(Collected data)

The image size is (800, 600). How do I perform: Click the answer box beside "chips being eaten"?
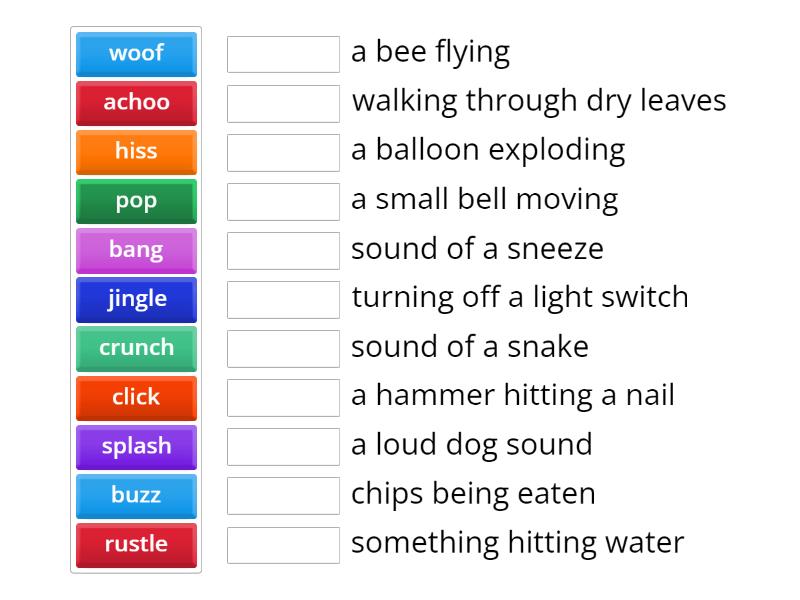point(283,495)
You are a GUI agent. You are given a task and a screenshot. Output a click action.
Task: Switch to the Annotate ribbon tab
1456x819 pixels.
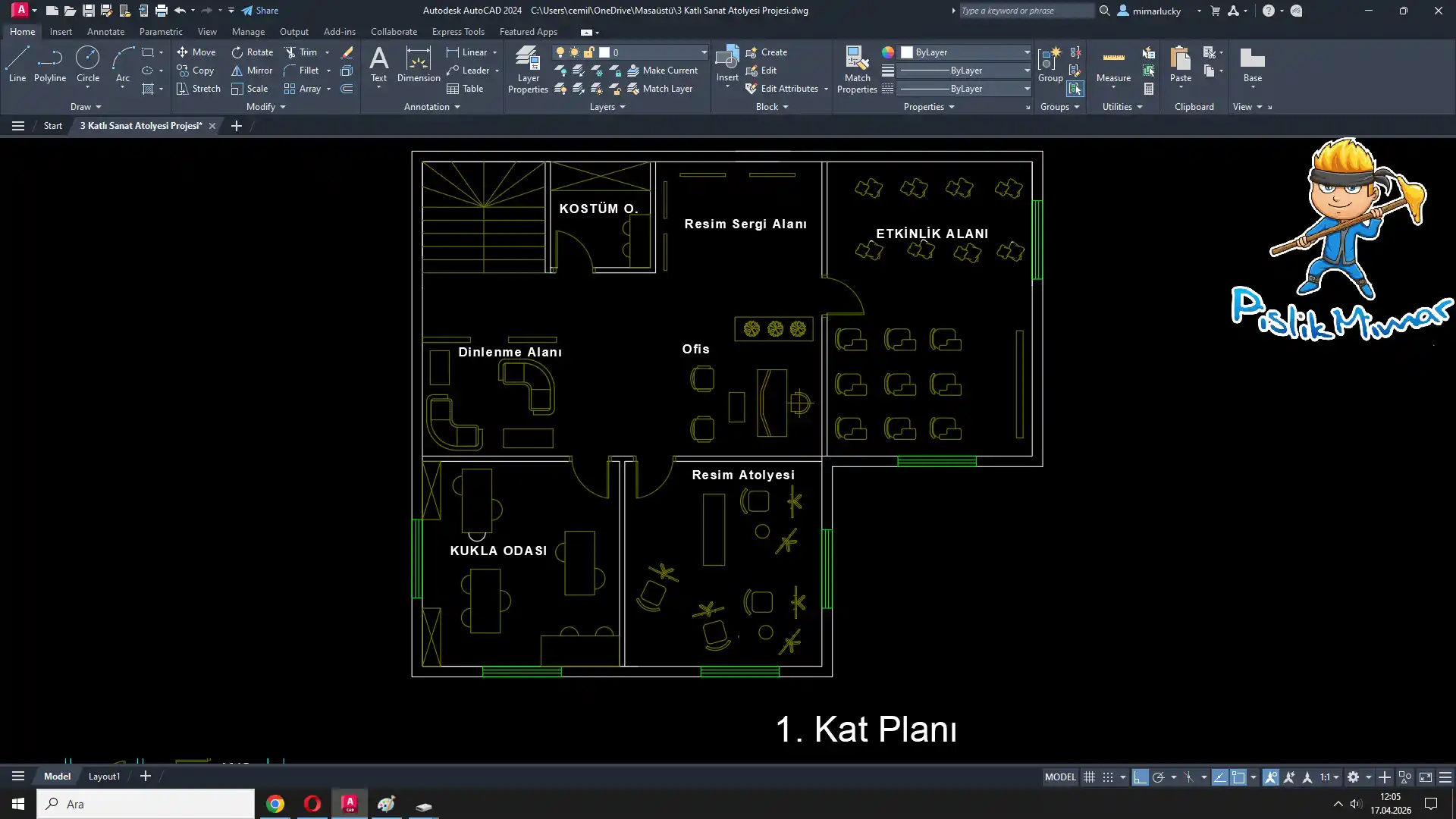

- **Exercise prompt**
Write out each line of the items above word for word, omitting the pictures.

- **Response for this exercise**
The image size is (800, 600). How do I perform: Click the answer box beside "chips being eaten"?
point(283,495)
You are a GUI agent. You are given a task and a screenshot. Output a click action.
Task: Switch to the Annotate ribbon tab
1456x819 pixels.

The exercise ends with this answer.